From Buyback Machines to AI Infrastructure Builders
Big Tech’s AI infrastructure spending refers to the massive shift of cash flow from stock buybacks and dividends into data centers, chips, and cloud capacity needed to run advanced AI workloads at scale. For most of the past decade, the largest hyperscalers offered a clear deal: strong growth plus steady share repurchases that supported earnings per share and gave investors technical support when markets turned. That era is fading. Goldman Sachs figures cited by MarketWatch show the major AI hyperscalers are expected to spend about USD 755 billion (approx. RM3.48 trillion) on capital expenditures in 2026, an 83% jump from the prior year and spread across Amazon, Alphabet, Meta, Microsoft and Oracle. This is no longer an incremental tech upgrade cycle; it is a structural reallocation of cash that is changing what shareholders effectively own.
The AI Capex Arms Race and Hyperscaler Investment Plans
The AI capex arms race is now the defining feature of Big Tech capital expenditure. Amazon has outlined roughly USD 200 billion (approx. RM920 billion) of capital spending for 2026, tying it directly to AI infrastructure, custom chips, data centers and robotics. Analysts have guided Alphabet into the USD 175 billion to USD 185 billion (approx. RM805 billion to RM851 billion) range, while Meta has lifted its 2026 capex guidance to USD 125 billion to USD 145 billion (approx. RM575 billion to RM667 billion), citing higher infrastructure costs and memory pricing. Microsoft is spending above the USD 88.2 billion (approx. RM405 billion) it recorded in fiscal 2025. According to the Wall Street Journal, free cash flow for the five leading hyperscalers is expected to drop 91% in 2026 to about USD 16 billion (approx. RM73.6 billion) even as net income climbs, underscoring how cash is being pulled into AI buildouts.
Stock Buyback Alternatives: When Cash Meets Concrete and Silicon
This surge in AI infrastructure spending is directly crowding out stock buyback programs. Goldman Sachs data reported by MarketWatch show buybacks by hyperscalers fell by nearly two-thirds in the first quarter, with Microsoft a notable outlier.

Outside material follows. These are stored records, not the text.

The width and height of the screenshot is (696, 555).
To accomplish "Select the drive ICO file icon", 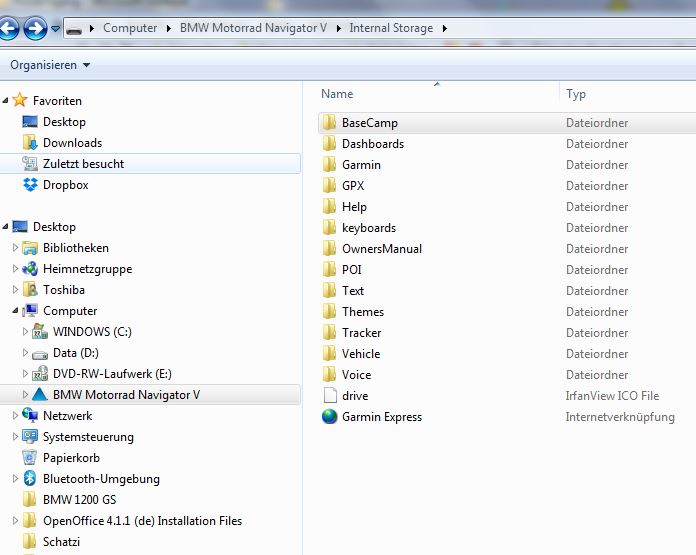I will [x=330, y=396].
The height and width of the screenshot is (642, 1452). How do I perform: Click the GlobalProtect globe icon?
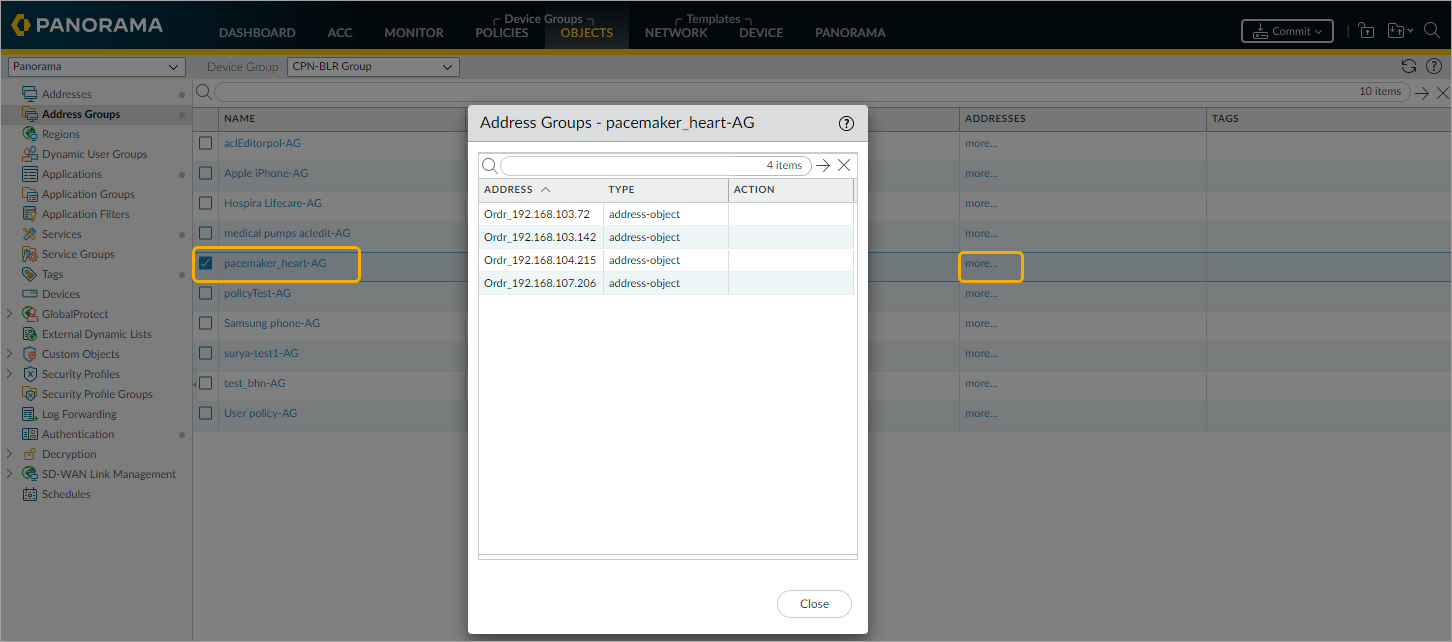coord(30,314)
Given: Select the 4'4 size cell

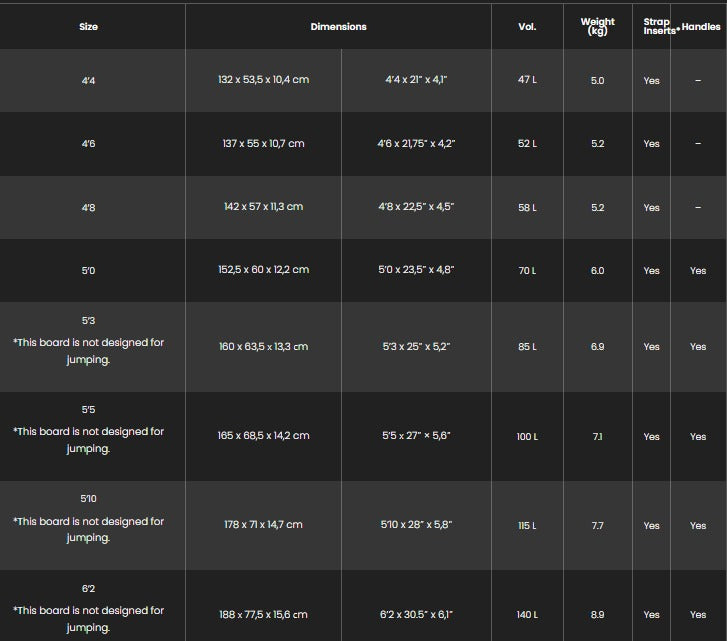Looking at the screenshot, I should coord(88,80).
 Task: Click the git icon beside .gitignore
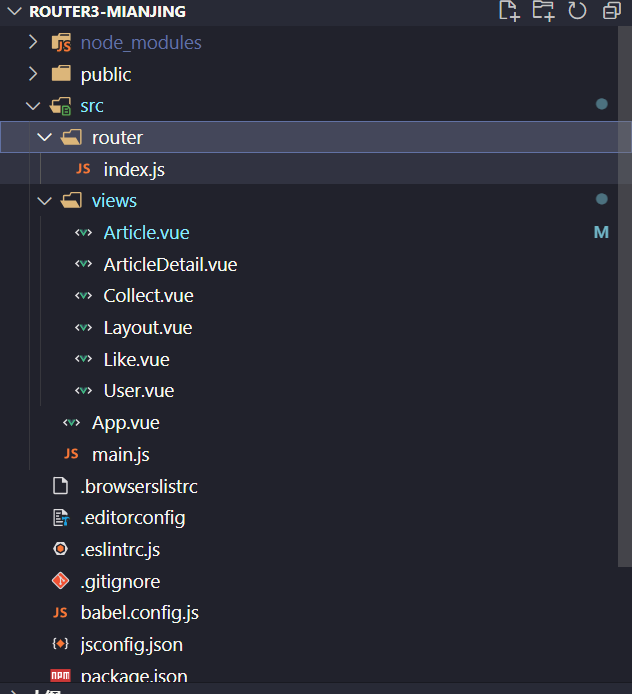tap(61, 582)
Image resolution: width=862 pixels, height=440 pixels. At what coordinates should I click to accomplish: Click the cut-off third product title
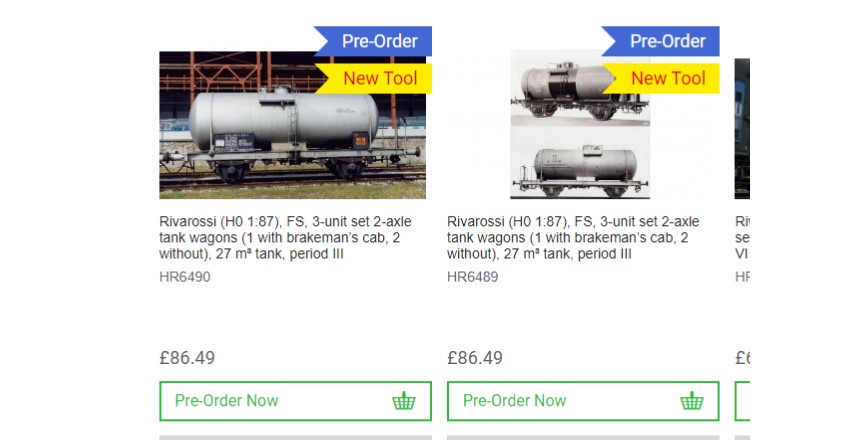pos(742,237)
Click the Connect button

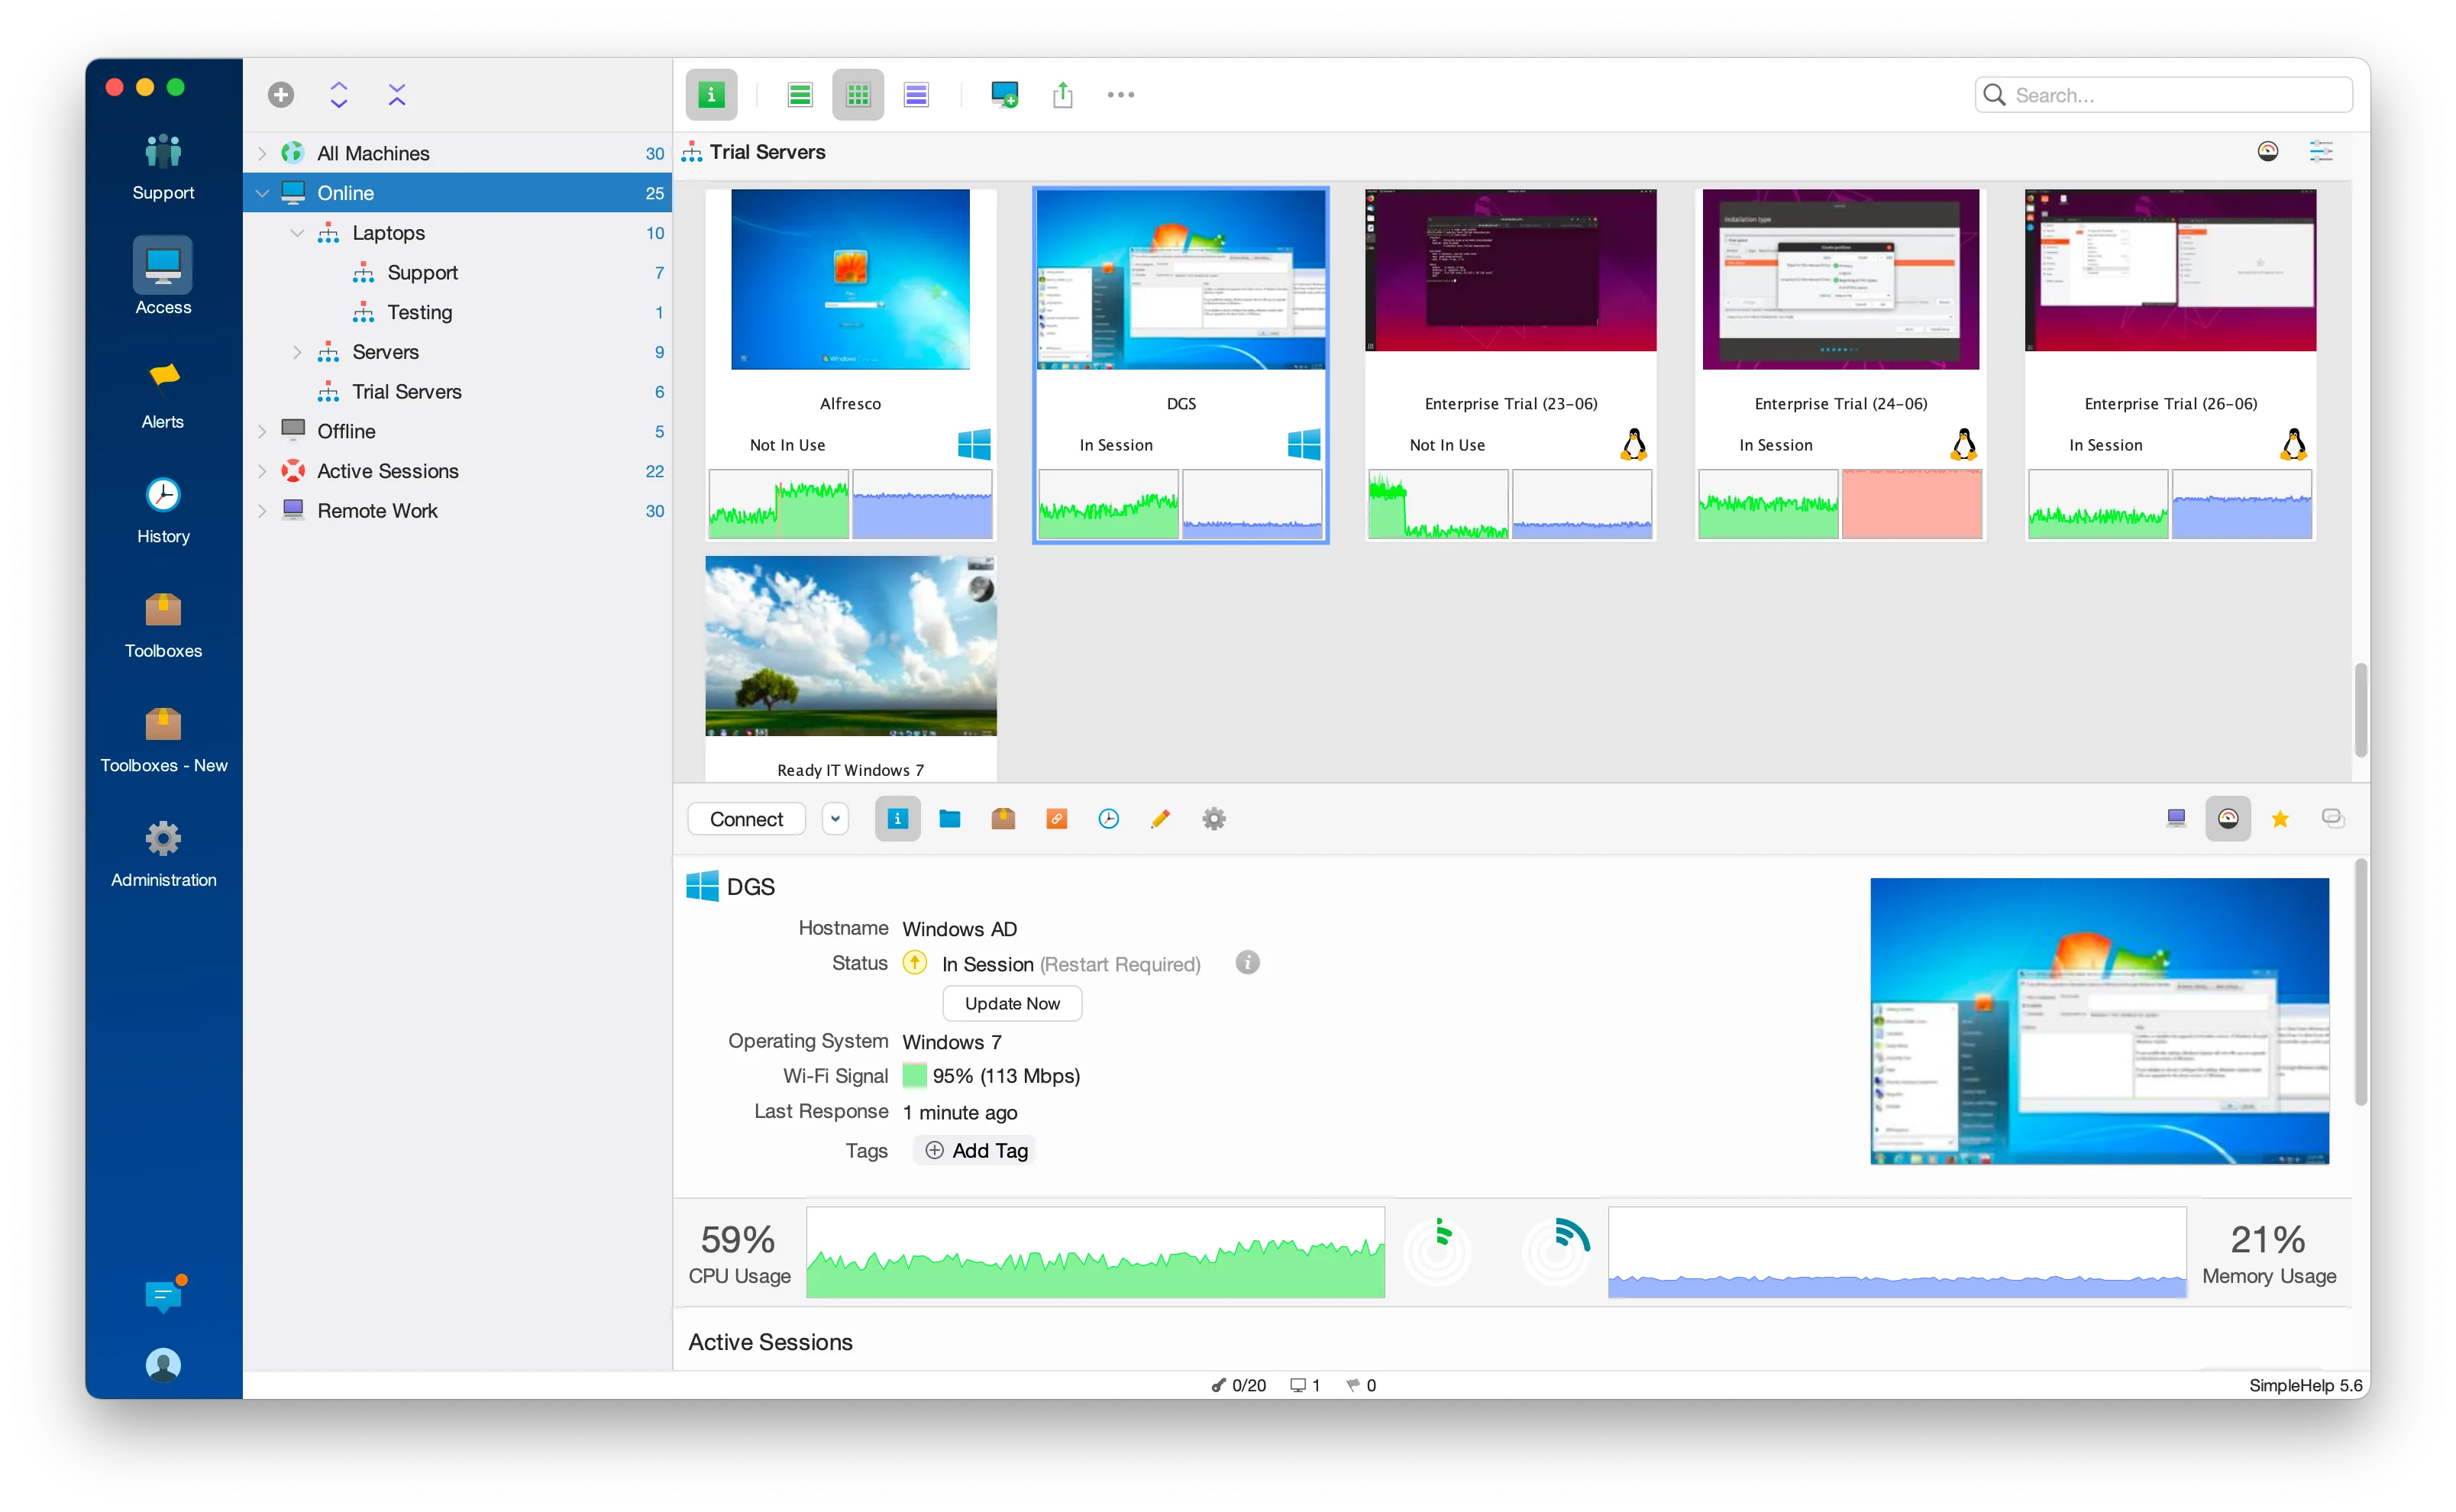click(x=746, y=819)
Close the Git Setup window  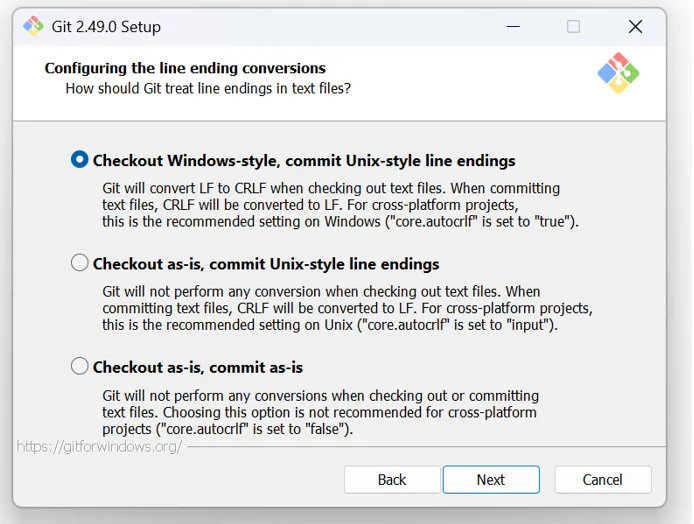click(635, 27)
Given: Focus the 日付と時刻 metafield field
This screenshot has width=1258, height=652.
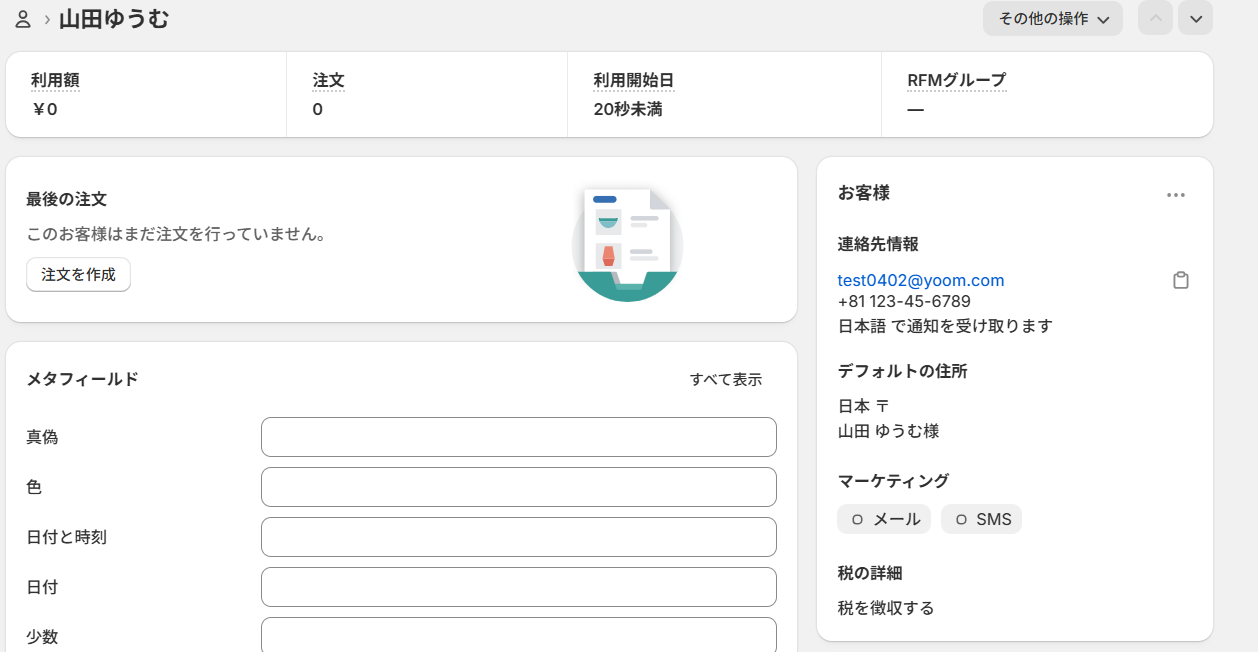Looking at the screenshot, I should click(518, 537).
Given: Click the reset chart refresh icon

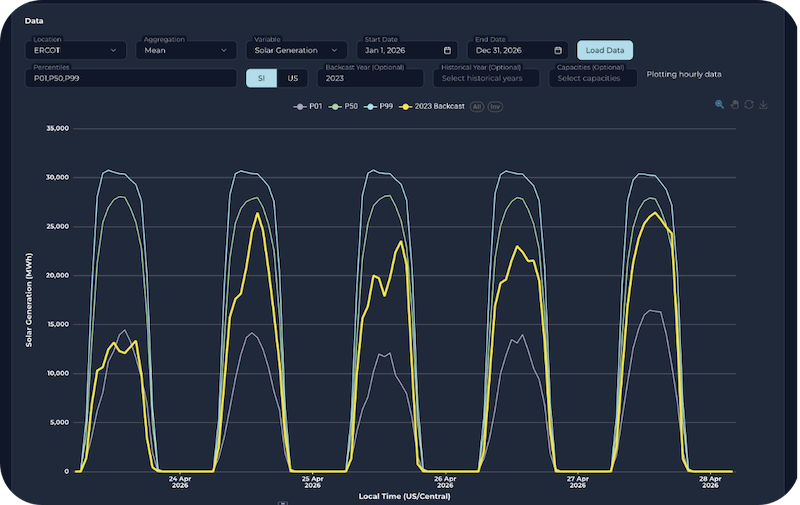Looking at the screenshot, I should tap(748, 104).
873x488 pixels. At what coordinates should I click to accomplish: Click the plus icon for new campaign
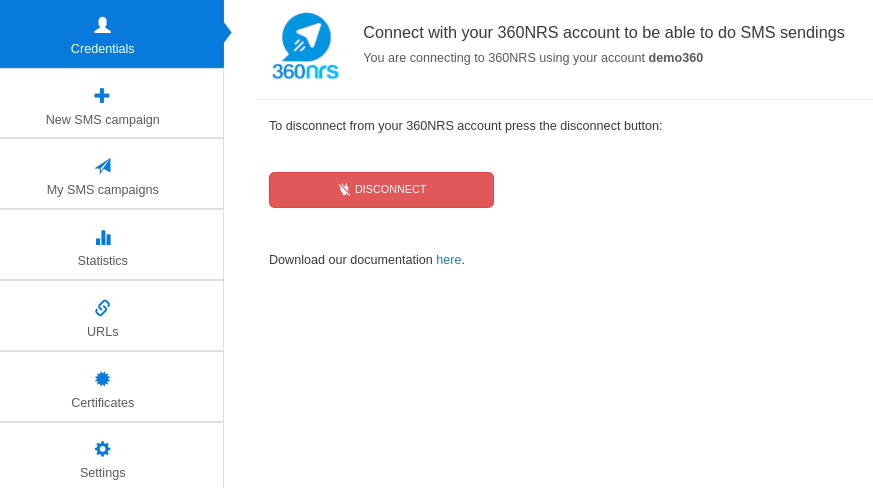pos(102,96)
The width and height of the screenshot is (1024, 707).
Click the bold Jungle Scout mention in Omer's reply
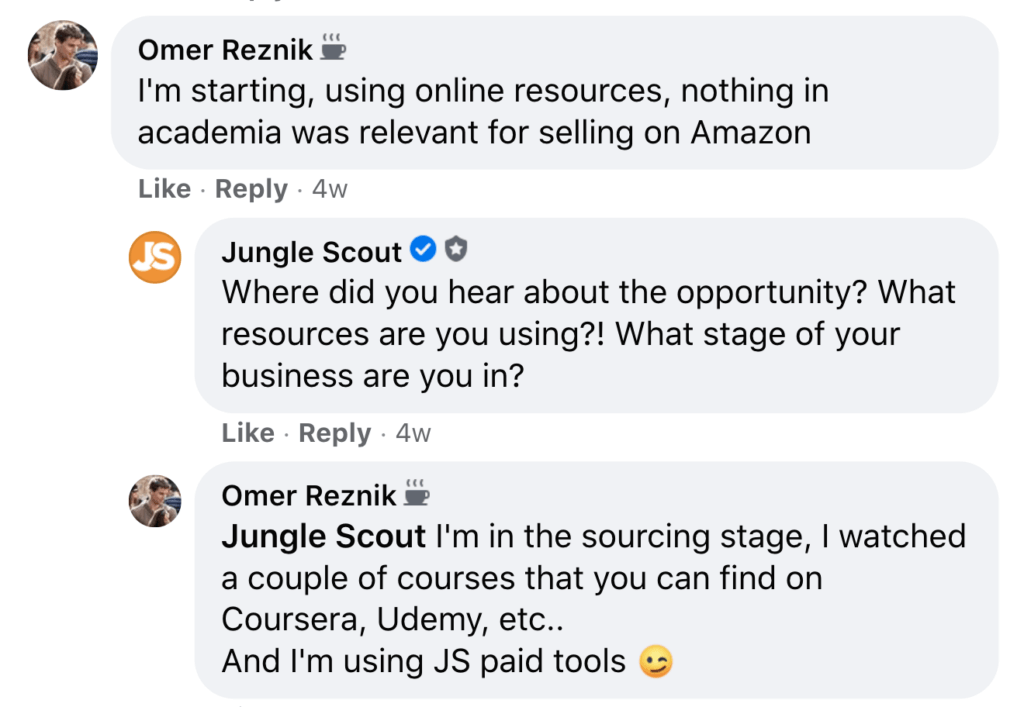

Alphabet bought back no stock in its latest quarter after repurchasing about USD 15.1 billion (approx. RM69.5 billion) in the same period a year earlier. Amazon has not been a regular repurchaser, and Meta is pushing more cash into infrastructure. Instead of returning capital through buybacks, these firms are choosing stock buyback alternatives such as long-dated data center leases, power contracts, custom silicon orders and, increasingly, debt financing. For investors who once counted on shrinking share counts, the investment thesis is shifting toward a longer, riskier payoff tied to AI revenue that must eventually cover hundreds of billions of depreciating assets.
Microsoft’s Legal Headwinds Expose AI Spending Tensions
Microsoft’s latest earnings shock shows how fragile confidence can be when AI capex outpaces clear disclosure. The company reported USD 51.5 billion (approx. RM237 billion) in cloud revenue for fiscal Q2 2026, yet its stock fell about 10%, erasing an estimated USD 357 billion (approx. RM1.64 trillion) in market value in a single day. A securities class action filed by the City of St. Clair Shores Police and Fire Retirement System alleges Microsoft softened the reality of capacity constraints and the scale of its AI infrastructure spending. Capital expenditures hit USD 37.5 billion (approx. RM172.5 billion) in one quarter, up 66% year on year and above analyst expectations, while gross margin slipped to just over 68%, its lowest in about three years. The suit argues investors were not adequately warned how aggressively capacity was being diverted toward AI and OpenAI-linked workloads.

A Structural Reset in Big Tech Capital Allocation
Behind the headlines, the AI capex boom signals a structural reset in how hyperscalers balance growth, competition and shareholder value. Free cash flow is taking the hit first: Amazon’s 12‑month free cash flow through March 31, 2026 fell to USD 1.2 billion (approx. RM5.52 billion) from USD 25.9 billion (approx. RM119.1 billion) a year earlier, driven by a USD 59.3 billion (approx. RM273 billion) jump in property and equipment purchases. Accounting smooths the optics because hardware is depreciated over years, but the cash leaves now. As buybacks shrink, valuations lean harder on AI revenue materializing fast enough to justify sunk costs in GPUs, memory and data centers. Founders and partners dealing with these clouds are facing companies where every new AI commitment competes with power contracts, debt service and existing infrastructure, reinforcing that the era of easy, cash-rich buybacks is over.